Robert Jenrick threatens to amend PM’s Rwanda Bill unless it is strengthened
Former immigration minister Robert Jenrick said he is prepared to put forward changes to the Prime Minister’s Rwanda legislation to ensure it is “sufficiently robust”.
Mr Jenrick said he plans to “lay amendments to the Bill next week” if Rishi Sunak has not strengthened it since it last appeared before MPs.
The Safety of Rwanda legislation is due to return to the House of Commons this month as Rishi Sunak looks to overcome legal hurdles to his flagship immigration policy.
Conservative Party leader Mr Sunak has said he wants to have deportation flights taking migrants to Kigali by the spring, following his pledge 12 months ago to stop boats of migrants from crossing the English Channel.
The Bill passed at second reading with a healthy majority of 44 votes during its first Commons test last month.
But Mr Jenrick and sacked home secretary Suella Braverman were among a tranche of high-profile Conservative MPs to abstain on the vote, with hardline right-wing Tory factions threatening to vote down the Bill next time if it is not tightened.
“Will not succeed”
Mr Jenrick, once seen as a close ally of Mr Sunak, quit his Home Office role in December following the publication of the Rwanda Bill, arguing that the draft law “will not succeed” in its current guise.
The Bill compels judges to treat Rwanda as a safe country after the Supreme Court ruled the scheme was unlawful over risks to refugees.
The legislation, if approved by Parliament, gives ministers the powers to disregard sections of the Human Rights Act.
But it does not go as far as allowing the UK Government to dismiss the European Convention on Human Rights, as hardliners have demanded.
Mr Jenrick, speaking to Sky News on Saturday, said: “I don’t think that the Bill that is going through Parliament is sufficient.
“If we say we are going to do whatever it takes (to stop the boats), we have to do whatever it takes and that means strengthening that Bill.”

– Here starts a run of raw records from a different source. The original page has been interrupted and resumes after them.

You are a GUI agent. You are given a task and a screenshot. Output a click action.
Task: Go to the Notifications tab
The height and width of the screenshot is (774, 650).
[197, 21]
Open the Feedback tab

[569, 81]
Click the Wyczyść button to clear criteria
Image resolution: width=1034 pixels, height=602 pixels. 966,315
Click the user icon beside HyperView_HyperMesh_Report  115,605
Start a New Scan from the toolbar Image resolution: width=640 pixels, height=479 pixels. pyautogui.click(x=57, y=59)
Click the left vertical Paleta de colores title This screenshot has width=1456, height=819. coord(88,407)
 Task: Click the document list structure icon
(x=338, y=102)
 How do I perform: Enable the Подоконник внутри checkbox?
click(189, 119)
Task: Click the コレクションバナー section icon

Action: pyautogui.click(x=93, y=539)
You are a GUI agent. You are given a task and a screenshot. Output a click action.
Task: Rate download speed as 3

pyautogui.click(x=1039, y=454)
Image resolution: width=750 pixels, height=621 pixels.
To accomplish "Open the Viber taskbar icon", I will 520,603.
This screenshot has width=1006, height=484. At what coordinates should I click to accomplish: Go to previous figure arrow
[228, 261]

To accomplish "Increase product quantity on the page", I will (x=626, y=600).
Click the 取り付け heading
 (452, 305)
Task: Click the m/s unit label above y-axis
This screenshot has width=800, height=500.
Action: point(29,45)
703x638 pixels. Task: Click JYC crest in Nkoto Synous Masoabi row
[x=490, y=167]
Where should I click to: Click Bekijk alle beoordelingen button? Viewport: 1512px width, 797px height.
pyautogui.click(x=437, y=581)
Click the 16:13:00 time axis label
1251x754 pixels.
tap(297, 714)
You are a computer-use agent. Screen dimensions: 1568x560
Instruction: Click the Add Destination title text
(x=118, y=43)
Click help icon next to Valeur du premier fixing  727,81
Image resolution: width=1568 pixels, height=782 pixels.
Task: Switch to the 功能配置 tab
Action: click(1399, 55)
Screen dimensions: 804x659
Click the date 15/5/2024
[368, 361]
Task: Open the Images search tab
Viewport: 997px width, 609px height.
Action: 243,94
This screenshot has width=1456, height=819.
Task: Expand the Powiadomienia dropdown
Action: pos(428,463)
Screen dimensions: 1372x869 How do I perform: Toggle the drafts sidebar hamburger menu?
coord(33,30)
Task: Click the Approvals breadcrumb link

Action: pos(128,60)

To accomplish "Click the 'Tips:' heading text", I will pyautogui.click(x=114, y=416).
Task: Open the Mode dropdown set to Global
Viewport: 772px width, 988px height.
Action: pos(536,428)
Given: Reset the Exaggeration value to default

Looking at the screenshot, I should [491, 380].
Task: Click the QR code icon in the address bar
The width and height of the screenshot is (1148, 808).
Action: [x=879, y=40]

The Newark MP added: “I hope that he (Rishi Sunak) will strengthen the Bill that is coming through Parliament.
“And I have been very clear that if he doesn’t do that, then I will lay amendments to the Bill next week to make sure that it is the piece of legislation necessary, that it is sufficiently robust to do the job that the British public expect.”
The threat of changes to the legislation from the right follows reports that Mr Sunak had doubts when he was chancellor over whether the Rwanda scheme would stop Channel crossings.
The BBC said it had seen No 10 papers from March 2022, a month before the concept was announced by then prime minister Boris Johnson, which showed that Mr Sunak was not convinced of the plan’s effectiveness.
The documents suggest Mr Sunak felt “hotels are cheaper” than reception centres to house migrants and that he was also concerned about the cost of sending asylum seekers to Africa and wanted to limit the numbers.
The corporation said the documents revealed the “chancellor wants to pursue smaller volumes initially” with 500 flown to Rwanda in the first year of the scheme, instead of the proposed 1,500.
He then proposed “3,000 instead of 5,000 in years two and three”, according to the report.
Mr Sunak is described as believing the “deterrent won’t work”.
Downing Street this week refused to endorse comments made by Home Secretary James Cleverly, who replaced Mrs Braverman, after the Cabinet minister told LBC he wanted to see all migrant boat crossings stopped by the end of the year.
The Prime Minister’s official spokesman said he was “not going to set out a deadline” but repeated Mr Sunak’s commitment to wanting the first removals to take place by the spring.